_What is being asked_
Determine whether each statement below agrees with the passage on So Television: (a) Graham Norton founded the company alone; (b) the company produces shows for BBC Radio 4; (c) ITV Studios acquired So Television in 2012. For each, answer yes or no and quote the deciding words of the passage.

_Passage shown_
** Begin **

So Television & So Radio Limited
- Type: Subsidiary
- Industry: Media
- Founded: 1998; 28 years ago
- Founder: Graham Norton; Graham Stuart;
- Headquarters: London, United Kingdom
- Products: Television; Radio;
- Parent: ITV Studios (2012–present)
- Website: sotelevision.co.uk

= So Television =

British TV production company

So Television & So Radio Limited is a production company established in 1998, founded by Irish comedian Graham Norton and Graham Stuart to make television shows. The company is well known for producing Norton's chat shows, including So Graham Norton and V Graham Norton for Channel 4 and The Graham Norton Show for BBC One and BBC Two. The company also produces various shows for BBC Radio 4 under the name of So Radio. So Television and So Radio are based in London, England. On 30 August 2012, ITV Studios acquired So Television for an estimated £17 million.

** End **

_Provided material_

** Begin **

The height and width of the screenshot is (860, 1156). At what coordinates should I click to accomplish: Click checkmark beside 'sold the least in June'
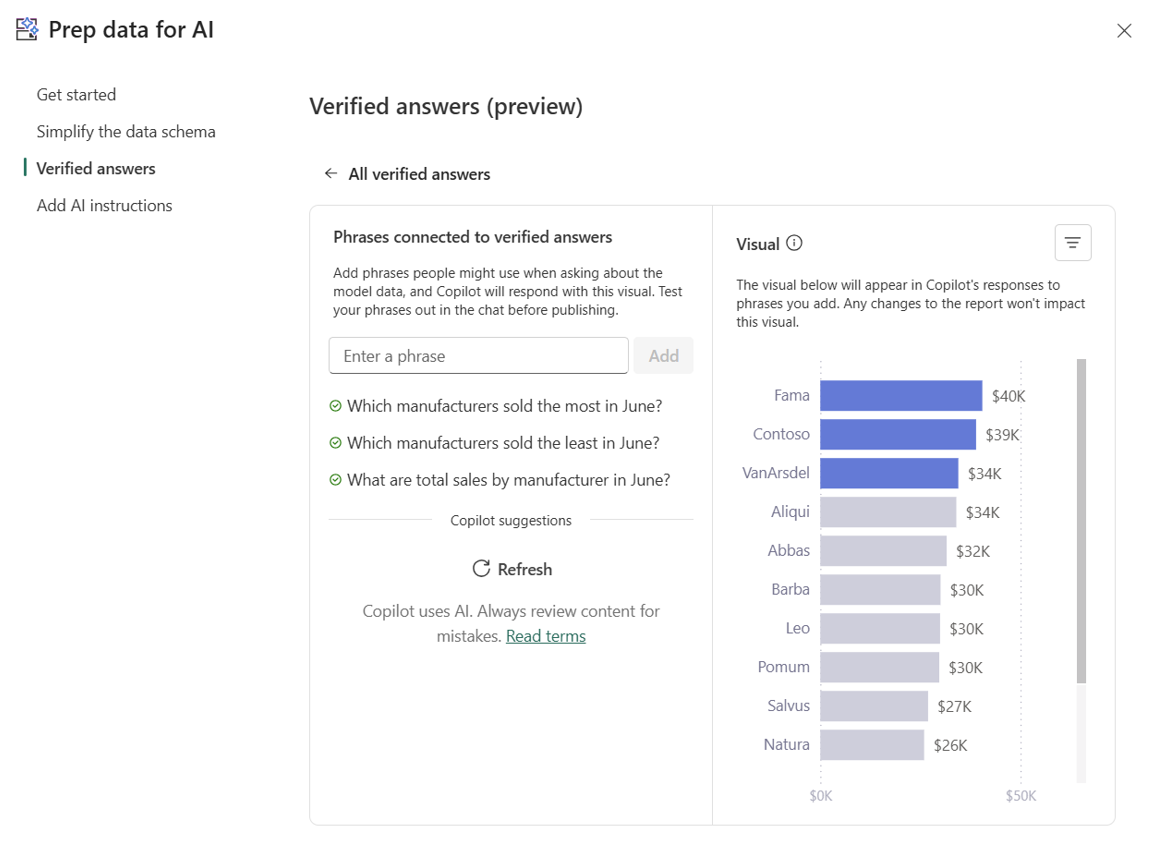tap(336, 443)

** End **

_Output of the task_
(a) No: "founded by Irish comedian Graham Norton and Graham Stuart"
(b) Yes: "The company also produces various shows for BBC Radio 4 under the name of So Radio."
(c) Yes: "On 30 August 2012, ITV Studios acquired So Television for an estimated £17 million."